Rebecca Grooms, a frontline COVID-19 screener at the Arctic Indigenous Wellness Camp, which works closely with housing-insecure people, excoriated the municipal government for its decision.
In an interview with CBC she called on the city to reconsider.
"It's very selfish of the city to deny people who have nothing a place to go," said Grooms, who said she has family members and friends on the streets. "It takes a lot of privilege to complain about somebody who has nothing."
Health and Social Services spokesperson Damien Healy wrote in an email to media that the department was "disappointed" with the decision.
"We will need to find a solution before the winter sets in and our vulnerable residents are exposed," wrote Healy.
Right shelter space will be hard to find
Lydia Bardak, a longtime advocate for people experiencing homelessness, predicts that finding a space for an overflow day shelter won't be easy.
To make that argument, Bardak points to recent history — and the hoops the territory jumped through to open the permanent day shelter in 2018.
"I don't think the [N.W.T. government] has anywhere to turn, because they went through that process only a few years ago," she said.
Bardak says the territorial government went through a multi-year process to find a home for that day shelter, which also operates as a sobering centre (and which is still operating, albeit at a reduced capacity during the pandemic).
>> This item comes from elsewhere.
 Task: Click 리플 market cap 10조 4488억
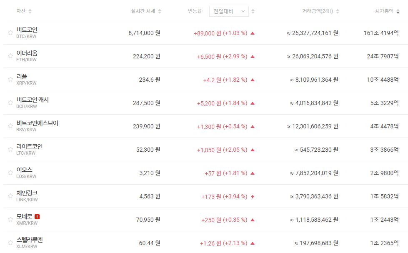click(x=383, y=80)
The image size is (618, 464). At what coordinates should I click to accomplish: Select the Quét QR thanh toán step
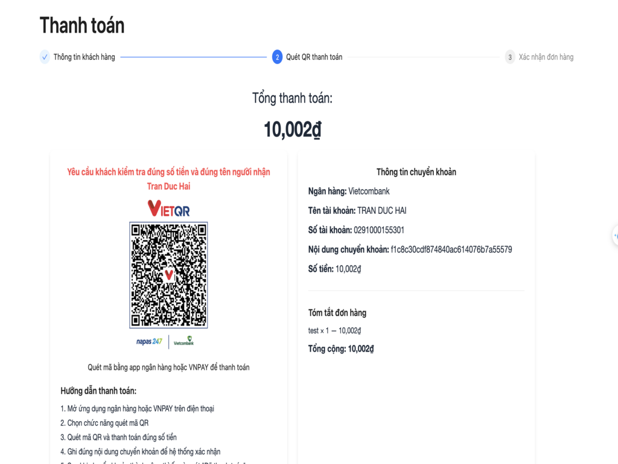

Hesitant landlords and suspicious businesses were constant obstacles, she remembers, as government staff explored more than 20 properties downtown.
We will need to find a solution before the winter sets in and our vulnerable residents are exposed.- Damien Healy, Health and Social Services
Bardak expects since it was so difficult to find the space that was finally chosen near the Northern Lites motel, it will be equally difficult to find an additional space during the pandemic.
"I think that all the players are in a very, very difficult situation right now."
During the city council meeting Monday, the suggestion was made that a shelter could operate outside the downtown core and they could offer transportation to the space.
Bardak told CBC that could make it harder for people who use the shelter to stay safe.
"My fear is ... if intoxicated people decide to start walking that distance, how risky is that for them?"
Communication murky over COVID-19 obligations
It's unclear whether the territorial government's COVID-19 response team and the people who run the permanent shelter are on the same page.
The territory's COVID-19 response spokesperson Mike Westwick wrote in an email on Aug. 19 that all shelters are considered "essential business" in the Northwest Territories, which means they are allowed to have more than 25 people in an indoor location.
Westwick added that all organizations are encouraged to do as much physical distancing as they can even if they are eligible for an exemption.
Denise McKee, with the NWT Disabilities Council, which runs the permanent day shelter in Yellowknife, said in an email to CBC that in order to meet public health recommendations, the shelter has reduced capacity — and can only let in 20 people at a time.
McKee also wrote that when the territorial government had an additional day shelter at the Salvation Army, the disabilities council rarely had to turn people away. But since that program came to an end, she said the council's day shelter is often at the maximum capacity her group is comfortable with.
"We are turning at least 10 to 15 people away over the course of a day, and on days with poorer weather, this increases," she wrote.
Healy, the health department spokesperson, also said the permanent day shelter couldn't operate at full capacity because of physical distancing requirements.
McKee also said many people who would come to the day shelter are not even bothering to try, because they know that the shelter is often full.